*The problem*. Hand back the entries exactly as written, minus every picture.

BEGIN Material to process

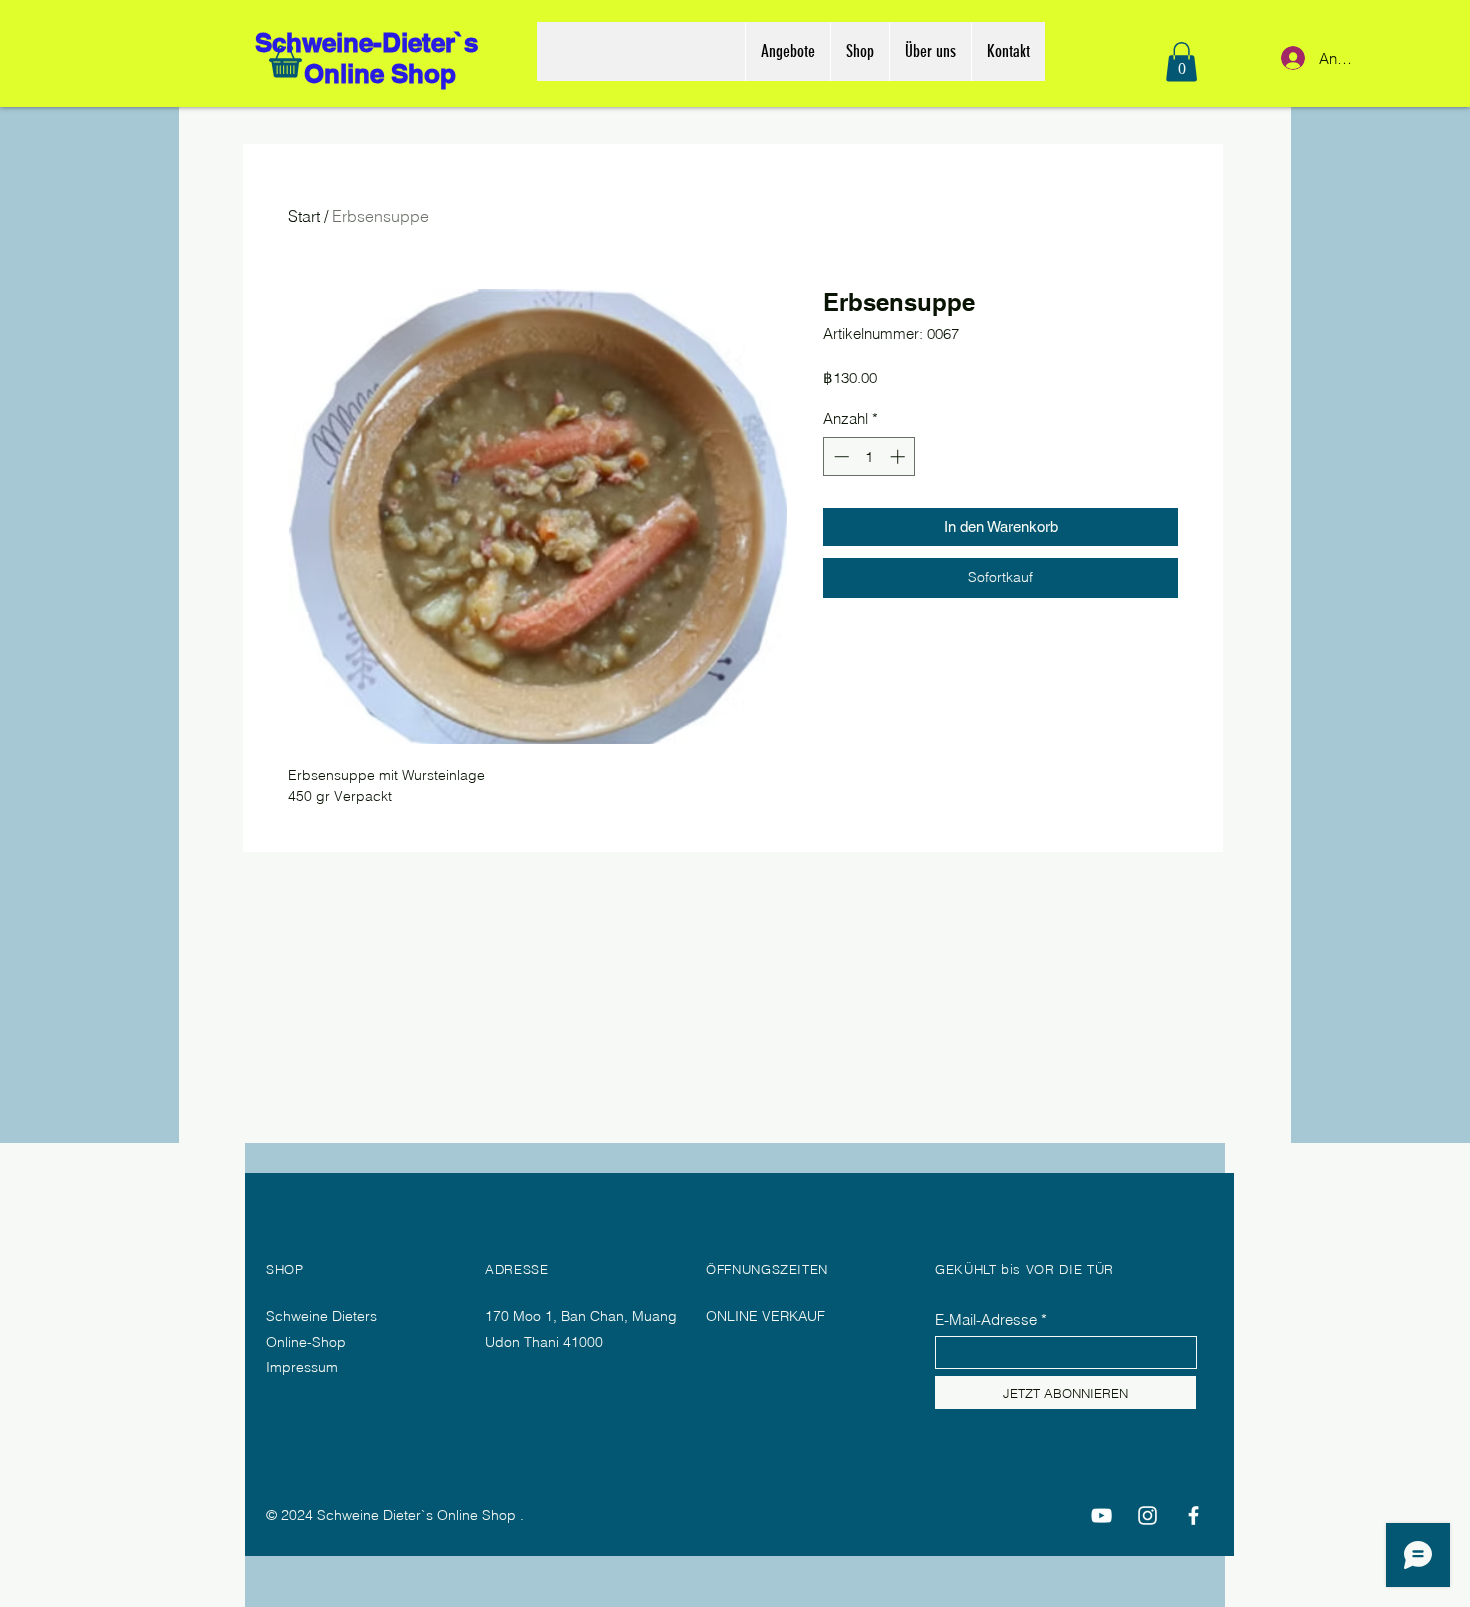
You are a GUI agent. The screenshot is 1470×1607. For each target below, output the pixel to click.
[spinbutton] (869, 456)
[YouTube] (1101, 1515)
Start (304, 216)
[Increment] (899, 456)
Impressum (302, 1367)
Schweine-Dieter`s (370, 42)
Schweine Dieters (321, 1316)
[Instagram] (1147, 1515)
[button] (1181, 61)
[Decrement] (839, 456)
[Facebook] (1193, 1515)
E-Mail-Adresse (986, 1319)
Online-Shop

END Material to process

*Exercise output*.
You are a GUI agent. The screenshot is 1470×1607. For each target below, output the pixel to click.
[spinbutton] (869, 456)
[YouTube] (1101, 1515)
Start (304, 216)
[Increment] (899, 456)
Impressum (302, 1367)
Schweine-Dieter`s (370, 42)
Schweine Dieters (321, 1316)
[Instagram] (1147, 1515)
[button] (1181, 61)
[Decrement] (839, 456)
[Facebook] (1193, 1515)
E-Mail-Adresse (986, 1319)
Online-Shop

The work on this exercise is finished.